## DIRECTIONS:
**a.** According to the Maryland Capital Advisors excerpt, how much in assets under management is the firm now responsible for?
**b.** From the Maryland Capital Advisors excerpt, return the text word for word, starting with "In the decade" and going on through "Capital Advisors' custodians.".

## PAGE EXTRACT:
>> BEGIN

If anything, Damas and his colleague were spending more time than they should have been on tasks that technology should have taken care of. That meant they were able to spend less time on reaching out to clients to properly establish and grow the business.

In the decade prior to setting up Maryland Capital Advisors, Damas had gained significant expertise in the institutional bond market and he'd managed a hedge fund.

"I didn't realize," he said, "that the performance reporting system I'd invested in looked nice, but lacked in proper data management. Fixed income has some complexities that straight equities and mutual funds don't, and early on, I realized that our performance reporting system just couldn't get those, which meant I needed to be hands-on to get the data right."

Damas moved on to another system that got the data right, but there, too, was a lacuna since the new platform was not up to the mark in terms of daily reconciliations with Maryland Capital Advisors' custodians.

"Every morning, we needed to download the transaction and price files from our custodians and make sure all the transactions were accurately booked from the day before, so it usually wasn't until around 10:30 or 11:00 a.m. on an average day that we had everything reconciled and we knew we could close the previous day's business and start the new day," Damas said. "If some days there were special situations that required extra time to reconcile, we hit a snag and often wouldn't be done till 1:00 p.m."

Growing Pains

As his business grew, Damas – whose firm is now responsible for $180 million in assets under management – became more aware of what he needed his software systems to do in order to allow him to better perform his duties as a financial advisor, communicate with his clients, and reach out to and cultivate prospective clients.

He needed, he said, a comprehensive, all-in-one system that provided air-tight data precision, reconciliation, and a good client portal and electronic delivery system. His firm classifies fixed income in a different way than most others, he said, which tend to put it in a low risk asset category. He needed a system that could encompass a more nuanced definition of bonds, taking into account the fact that, for Maryland Capital Advisors, assets like high-yield and emerging market bonds are not low-risk assets.

>> END

## DATASET SECTION:

>> BEGIN

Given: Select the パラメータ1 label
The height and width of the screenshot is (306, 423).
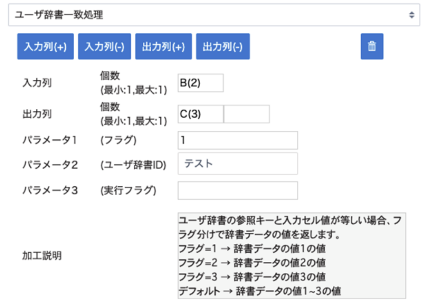Looking at the screenshot, I should (50, 140).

>> END

## EXERCISE SOLUTIONS:
**a.** $180 million

**b.**
In the decade prior to setting up Maryland Capital Advisors, Damas had gained significant expertise in the institutional bond market and he'd managed a hedge fund.

"I didn't realize," he said, "that the performance reporting system I'd invested in looked nice, but lacked in proper data management. Fixed income has some complexities that straight equities and mutual funds don't, and early on, I realized that our performance reporting system just couldn't get those, which meant I needed to be hands-on to get the data right."

Damas moved on to another system that got the data right, but there, too, was a lacuna since the new platform was not up to the mark in terms of daily reconciliations with Maryland Capital Advisors' custodians.